Please join us for the March installment of the 2018-2019 Digital Futures Discovery Series, a year-long program led by Harvard's Digital Futures Consortium that explores the ongoing transformation of scholarship through innovative technology.
This month's presentation showcases the groundbreaking techniques scholars are developing to tackle the increasingly challenging task of conducting digital research. Manually searching through more than 46 million digital records is an intractable research task. This is what lay ahead of Ben as a Digital Humanities Associate Fellow at the United States Holocaust Memorial Museum, as he sought to aggregate the death certificate reference cards of individuals who perished in concentration camps during the Holocaust—cards scattered throughout the International Tracing Service digital archive.
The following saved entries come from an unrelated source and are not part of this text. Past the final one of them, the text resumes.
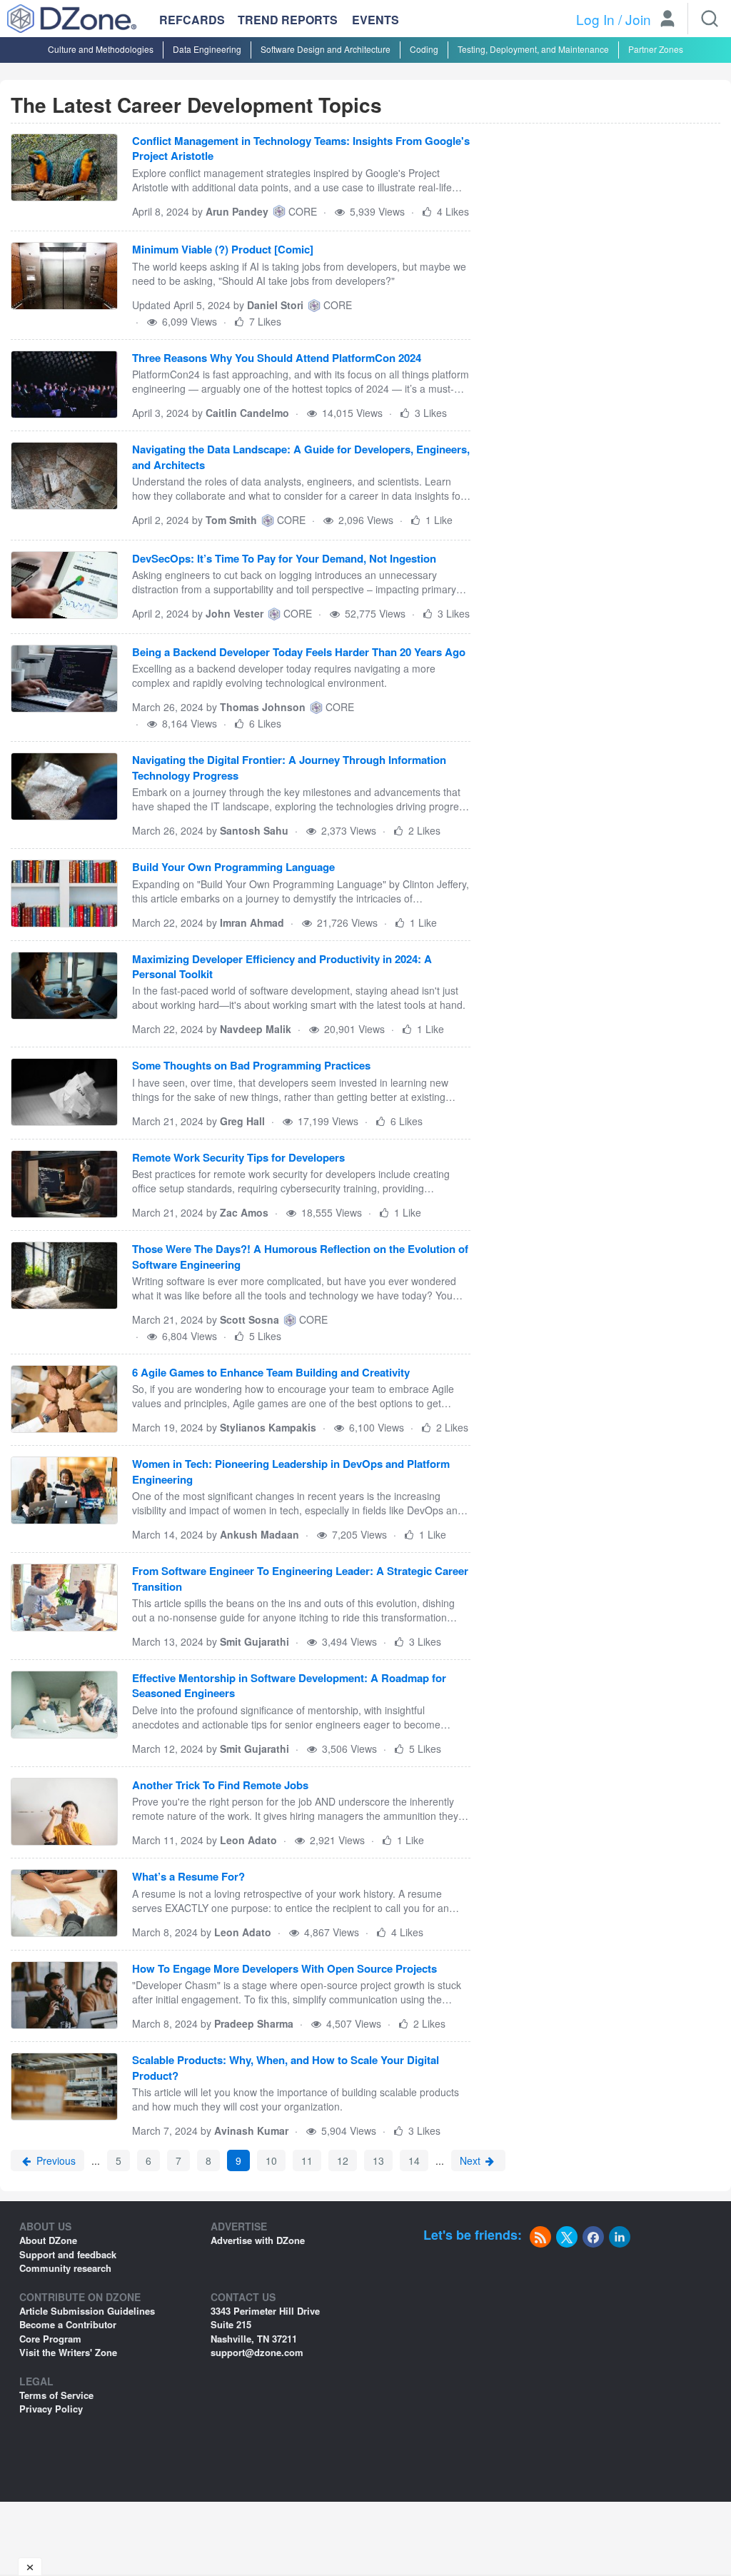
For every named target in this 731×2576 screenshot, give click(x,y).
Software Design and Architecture (325, 49)
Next (471, 2160)
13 (378, 2160)
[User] (667, 20)
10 (271, 2160)
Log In (595, 19)
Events (375, 20)
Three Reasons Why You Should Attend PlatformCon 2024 (276, 358)
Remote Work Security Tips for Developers (238, 1157)
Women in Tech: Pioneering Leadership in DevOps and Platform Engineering (291, 1471)
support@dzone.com (257, 2352)
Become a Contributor (67, 2324)
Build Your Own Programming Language (233, 867)
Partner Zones (655, 49)
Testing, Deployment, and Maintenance (533, 49)
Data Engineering (207, 49)
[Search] (709, 18)
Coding (424, 49)
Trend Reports (288, 19)
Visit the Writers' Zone (68, 2352)
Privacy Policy (51, 2408)
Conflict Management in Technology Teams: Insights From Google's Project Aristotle (301, 148)
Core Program (50, 2338)
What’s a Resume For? (188, 1876)
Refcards (192, 19)
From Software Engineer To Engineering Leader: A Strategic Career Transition (300, 1579)
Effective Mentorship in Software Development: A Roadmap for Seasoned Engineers (289, 1686)
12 (342, 2160)
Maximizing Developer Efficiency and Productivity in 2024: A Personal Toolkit (282, 967)
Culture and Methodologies (100, 49)
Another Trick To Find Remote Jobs (220, 1785)
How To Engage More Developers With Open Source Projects (284, 1968)
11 (307, 2160)
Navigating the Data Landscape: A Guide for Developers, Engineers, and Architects (301, 457)
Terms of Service (56, 2395)
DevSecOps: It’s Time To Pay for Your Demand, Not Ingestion (284, 558)
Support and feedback (67, 2254)
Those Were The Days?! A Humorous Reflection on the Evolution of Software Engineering (300, 1257)
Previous (55, 2160)
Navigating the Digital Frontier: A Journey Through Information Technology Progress (289, 768)
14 (414, 2160)
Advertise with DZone (258, 2240)
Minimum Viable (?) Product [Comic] (222, 249)
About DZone (48, 2240)
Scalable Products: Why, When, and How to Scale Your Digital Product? (285, 2068)
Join (638, 19)
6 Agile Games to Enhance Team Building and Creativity (271, 1372)
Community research (65, 2268)
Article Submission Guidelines (87, 2311)
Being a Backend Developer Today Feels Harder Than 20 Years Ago (298, 652)
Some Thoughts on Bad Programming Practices (251, 1065)
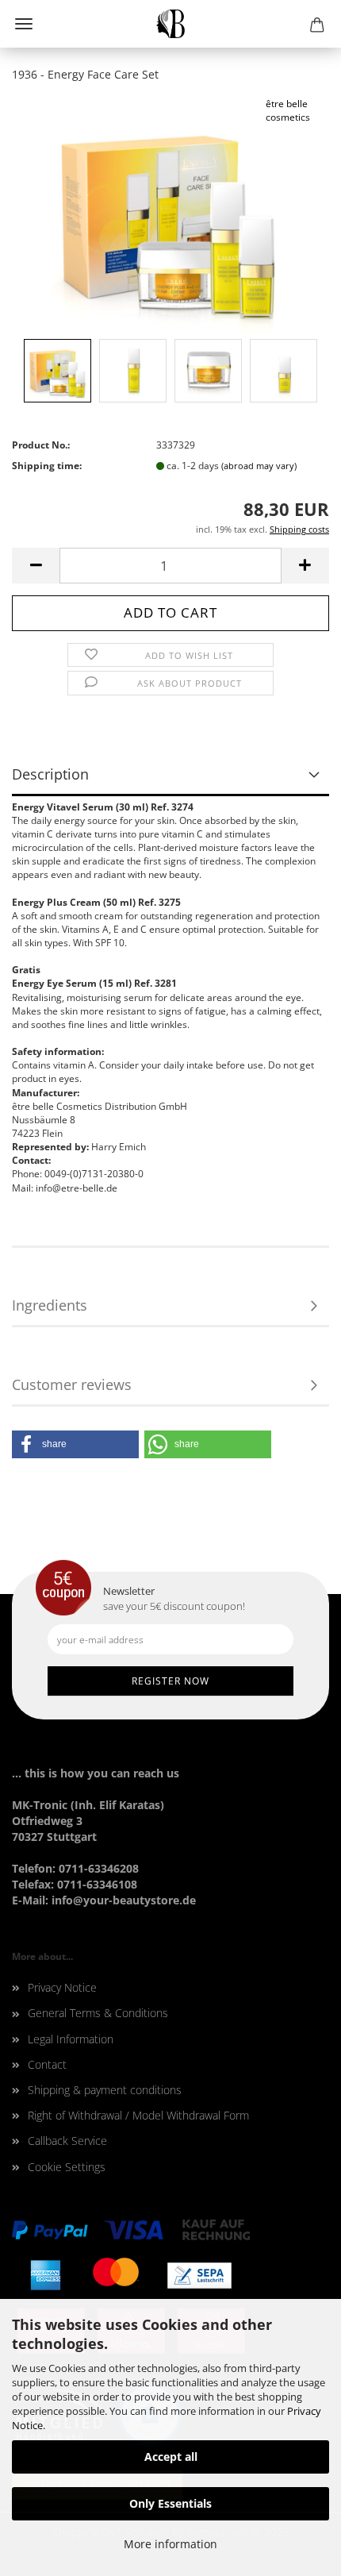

By automating the retrieval of data through template matching and machine learning, Ben used every-day technology to power his algorithm and produce results with 100% precision and accuracy. To find needles in a digital haystack, Ben built a magnet, and in his talk he’ll share how he did it.
Benjamin Charles Germain Lee is currently in the Ph.D. Program in Computer Science & Engineering at the University of Washington. He graduated summa cum laude from Harvard College in 2017, where he received the Thomas T. Hoopes Prize for “extraordinary undergraduate research,” was named a Harvard Undergraduate Science Research Fellow and a John Harvard Scholar, and was later named a visiting fellow in the Department of History.